Starting with descriptive statistics, let’s go over the basic correlations. The x axis will be adjusted net (aNet) from total_4cv. We’ll have best-fit regression lines and Pearson’s R shown. For all of these statistics, they’re adjusted based on the total score of the game to handle map & time variation. Specifically, all statistics are scaled so the total score of both teams would be 313 points (which is the average total across the dataset). All of these graphs show results for players with at least 100 games played.

tdm frags
tdm hits
tdm shots
tdm shots

With the weapon statistics, we can see that across all categories, railgun and lightning gun statistics are strongly correlated with better players.

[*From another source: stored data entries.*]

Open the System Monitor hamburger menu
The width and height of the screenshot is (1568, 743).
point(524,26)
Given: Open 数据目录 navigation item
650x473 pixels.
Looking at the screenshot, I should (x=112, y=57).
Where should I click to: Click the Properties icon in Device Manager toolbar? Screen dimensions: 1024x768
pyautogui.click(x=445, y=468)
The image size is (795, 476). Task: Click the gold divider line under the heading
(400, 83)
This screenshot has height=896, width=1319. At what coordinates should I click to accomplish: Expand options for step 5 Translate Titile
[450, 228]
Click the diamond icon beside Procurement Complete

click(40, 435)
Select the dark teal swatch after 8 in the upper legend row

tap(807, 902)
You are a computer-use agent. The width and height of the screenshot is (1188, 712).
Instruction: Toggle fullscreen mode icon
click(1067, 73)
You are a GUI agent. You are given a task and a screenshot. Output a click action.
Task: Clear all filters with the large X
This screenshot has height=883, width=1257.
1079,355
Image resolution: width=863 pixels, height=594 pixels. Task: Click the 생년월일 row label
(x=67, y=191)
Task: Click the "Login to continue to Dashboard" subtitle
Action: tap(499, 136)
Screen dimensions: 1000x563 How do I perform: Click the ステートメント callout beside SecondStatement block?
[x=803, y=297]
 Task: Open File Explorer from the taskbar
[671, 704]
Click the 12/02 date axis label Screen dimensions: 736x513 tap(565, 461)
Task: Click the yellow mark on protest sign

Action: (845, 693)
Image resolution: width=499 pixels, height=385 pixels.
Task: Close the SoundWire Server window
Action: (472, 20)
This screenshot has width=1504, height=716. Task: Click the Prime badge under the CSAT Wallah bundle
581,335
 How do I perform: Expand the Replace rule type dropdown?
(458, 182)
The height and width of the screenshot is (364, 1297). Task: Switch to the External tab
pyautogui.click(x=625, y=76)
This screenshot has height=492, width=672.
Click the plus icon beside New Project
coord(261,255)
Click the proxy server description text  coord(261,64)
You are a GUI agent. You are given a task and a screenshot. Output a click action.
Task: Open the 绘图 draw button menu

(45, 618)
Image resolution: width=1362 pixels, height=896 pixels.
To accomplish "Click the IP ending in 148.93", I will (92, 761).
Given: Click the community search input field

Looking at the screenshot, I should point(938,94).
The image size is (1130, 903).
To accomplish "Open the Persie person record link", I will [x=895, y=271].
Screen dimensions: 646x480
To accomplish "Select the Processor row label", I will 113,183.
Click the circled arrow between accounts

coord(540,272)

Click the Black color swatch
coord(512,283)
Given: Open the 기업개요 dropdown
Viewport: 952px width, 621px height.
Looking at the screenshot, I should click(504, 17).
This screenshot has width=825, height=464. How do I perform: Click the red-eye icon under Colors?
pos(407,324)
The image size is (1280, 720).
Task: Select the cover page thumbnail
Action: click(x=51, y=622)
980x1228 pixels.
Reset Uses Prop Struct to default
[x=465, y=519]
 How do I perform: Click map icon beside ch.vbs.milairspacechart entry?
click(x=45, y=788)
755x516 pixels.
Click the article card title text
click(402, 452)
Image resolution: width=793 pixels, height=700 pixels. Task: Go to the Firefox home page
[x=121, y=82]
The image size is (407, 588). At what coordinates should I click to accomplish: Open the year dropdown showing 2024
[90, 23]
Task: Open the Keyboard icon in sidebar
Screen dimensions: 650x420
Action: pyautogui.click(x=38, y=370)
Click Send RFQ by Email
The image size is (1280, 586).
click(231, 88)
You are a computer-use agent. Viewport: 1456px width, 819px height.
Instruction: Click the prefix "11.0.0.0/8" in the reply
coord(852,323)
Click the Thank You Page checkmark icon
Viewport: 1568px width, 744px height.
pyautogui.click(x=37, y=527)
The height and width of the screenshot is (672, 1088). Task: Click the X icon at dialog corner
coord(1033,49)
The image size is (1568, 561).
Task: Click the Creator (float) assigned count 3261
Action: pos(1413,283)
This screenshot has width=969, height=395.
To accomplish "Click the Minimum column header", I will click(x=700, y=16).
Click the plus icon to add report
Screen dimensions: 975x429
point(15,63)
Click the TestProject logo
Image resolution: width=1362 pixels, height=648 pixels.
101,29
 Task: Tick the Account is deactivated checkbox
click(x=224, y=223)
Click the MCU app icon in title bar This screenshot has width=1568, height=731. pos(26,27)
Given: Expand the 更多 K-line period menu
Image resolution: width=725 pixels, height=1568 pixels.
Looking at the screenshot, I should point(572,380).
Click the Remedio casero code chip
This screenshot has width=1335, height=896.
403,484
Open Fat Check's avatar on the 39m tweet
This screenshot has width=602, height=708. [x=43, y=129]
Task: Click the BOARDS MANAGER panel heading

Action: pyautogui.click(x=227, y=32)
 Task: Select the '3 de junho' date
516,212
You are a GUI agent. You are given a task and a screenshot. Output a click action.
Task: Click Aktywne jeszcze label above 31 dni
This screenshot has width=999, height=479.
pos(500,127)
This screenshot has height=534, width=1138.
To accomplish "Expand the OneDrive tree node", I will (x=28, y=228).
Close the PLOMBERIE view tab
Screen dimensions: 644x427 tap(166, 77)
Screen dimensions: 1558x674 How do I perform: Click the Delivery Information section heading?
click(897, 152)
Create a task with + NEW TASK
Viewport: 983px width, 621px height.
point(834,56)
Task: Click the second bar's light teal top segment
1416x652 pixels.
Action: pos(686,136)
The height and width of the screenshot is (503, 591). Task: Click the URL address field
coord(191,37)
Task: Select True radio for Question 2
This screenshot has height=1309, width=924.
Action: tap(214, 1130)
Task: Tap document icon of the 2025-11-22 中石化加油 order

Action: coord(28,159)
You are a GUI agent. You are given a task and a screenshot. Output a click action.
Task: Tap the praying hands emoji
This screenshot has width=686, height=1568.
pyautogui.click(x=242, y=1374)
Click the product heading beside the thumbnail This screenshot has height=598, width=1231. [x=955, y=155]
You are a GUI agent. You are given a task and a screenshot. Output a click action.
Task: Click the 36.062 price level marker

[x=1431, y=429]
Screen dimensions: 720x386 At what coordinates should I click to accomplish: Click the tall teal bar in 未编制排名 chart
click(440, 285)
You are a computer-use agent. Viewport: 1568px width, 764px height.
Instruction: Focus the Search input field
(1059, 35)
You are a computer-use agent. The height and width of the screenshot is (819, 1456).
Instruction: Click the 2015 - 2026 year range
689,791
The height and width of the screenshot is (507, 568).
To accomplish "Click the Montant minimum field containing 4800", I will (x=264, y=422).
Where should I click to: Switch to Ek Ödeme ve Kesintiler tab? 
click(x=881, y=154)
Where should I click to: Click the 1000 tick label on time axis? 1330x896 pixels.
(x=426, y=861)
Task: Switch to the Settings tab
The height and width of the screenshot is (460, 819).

With fragging, good players get a lot with RG, LG, SG, and MG, while RL and PG have weaker relationships and Gauntlet and GL kills are largely uncorrelated. Hits are like frags, just with weaker relationships, especially MG and SG. With usage, good players use a lot of LG and rail, while weaker players use a lot of MG and the other weapons are uncorrelated. Except for RL and GL, accuracies with weapons are well correlated with better players.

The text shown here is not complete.